I was getting dressed , somewhere in my dream, for the birthday dinner party my wife had set up at the Gourmet Goat in Hagerstown. She had invited 15 folks to join us. We were waiting in a familiar glass house having a glass of wine with vague anticipation, or was it dread? Oddly, Donald Trump was a guest and behaving unpredictably civil. I asked him, “Donald, would you like a drink?” He declined without a bit of attitude, insisting that he did not drink alcohol and loved Mormons, Muslims, Morons, Mandalas, Mandelas, Mandolins, and that was just the M’s. Though it did look like he was passing a kidney stone.

The house began to fill with cousins whose names I did not even know.  They looked familiar and were dressed up for the dinner party.  I counted heads like my border collie does with folks in my house. He likes to keep inventory. He was abandoned by an accountant who moved to Oklahoma with the petrochemical surge in 2010. Fracking idiot!  I was keenly aware that we had way too many Indians for our reservation. As I looked around in my dreamscape I saw my sister-in-law and her kids; my wife’s cousins and their kids; and a deceased aunt who told me, ” I knew you wouldn’t invite me so I invited myself.” She looked good for a dead woman; wore a nice white satin dress; hair perfectly coiffed. Things were getting weird, though, and as  usual my bladder nerve was the director of this movie, so visuals started pulsing faster and faster. My dream self searched frantically for a bathroom or a bush.

That’s when Steve from Coffee Nation pulled into the driveway in a red car. He was early as usual, but had to go buy a helium party balloon at the grocery store. He was in a hurry and no one was in the empty Giant store. Creepy. Being an engineering genius, he went to the helium tank and inhaled two lungs full of the gas… and began to float like a Macy’s Thanksgiving blimp. He grabbed onto a shopping cart for ballast and sort of bounced out of the store, hovering six feet above the ground, resembling a gymnast on a runaway jet ski, only it was all in whoa slowa motion.

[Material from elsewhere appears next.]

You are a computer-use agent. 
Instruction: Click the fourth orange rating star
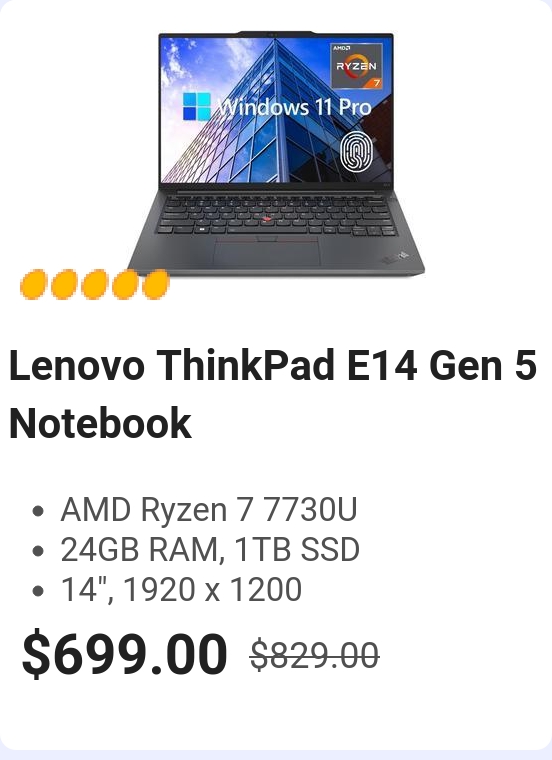pos(126,285)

Meanwhile back at the house everyone else took off in various vehicles for the restaurant, leaving me behind to select a sports coat. As I exited the newly acquired second story, I realized that I was in Mexico, far south of the restaurant. Just then a Jeep with four Mexican soldiers showed up and arrested me in Spanish. I tried to explain to them that I had reservations for 15 at a restaurant north of the border, but they just looked at me like I was speaking English. I made a run for it up a flight of stairs that simply ended above a walled garden. Two little girls ran around me, teasing me with toilet paper and the key to the locked bathroom door that stood across the courtyard.  I heard the heavy footsteps of the Mexican gendarmes pounding up the stairs behind me. I closed my eyes and took a leap of faith.

I braced myself for a hard landing, but when I opened my eyes I found I was standing on Steve’s back, just like I was surfing without water beneath me. Wordlessly I communicated to him that he needed to vent some gas so that we could get moving laterally as the gendarmes lowered their rifles and aimed at me/us. He complied and we took off in a zip. In dream time it was a matter of seconds before we arrived above the restaurant 2,000 miles away. I know because Steve was singing Margaritaville and only had time for two lines…

“I stepped on a pop tart,

let out a big fart…”

The next thing I knew I was droning above the multitude as one of my cousins ordered a shark steak off the menu. Suddenly a 14 foot bull shark crashed onto the table and devoured him. The rest of the party looked away and ordered the chicken in unison.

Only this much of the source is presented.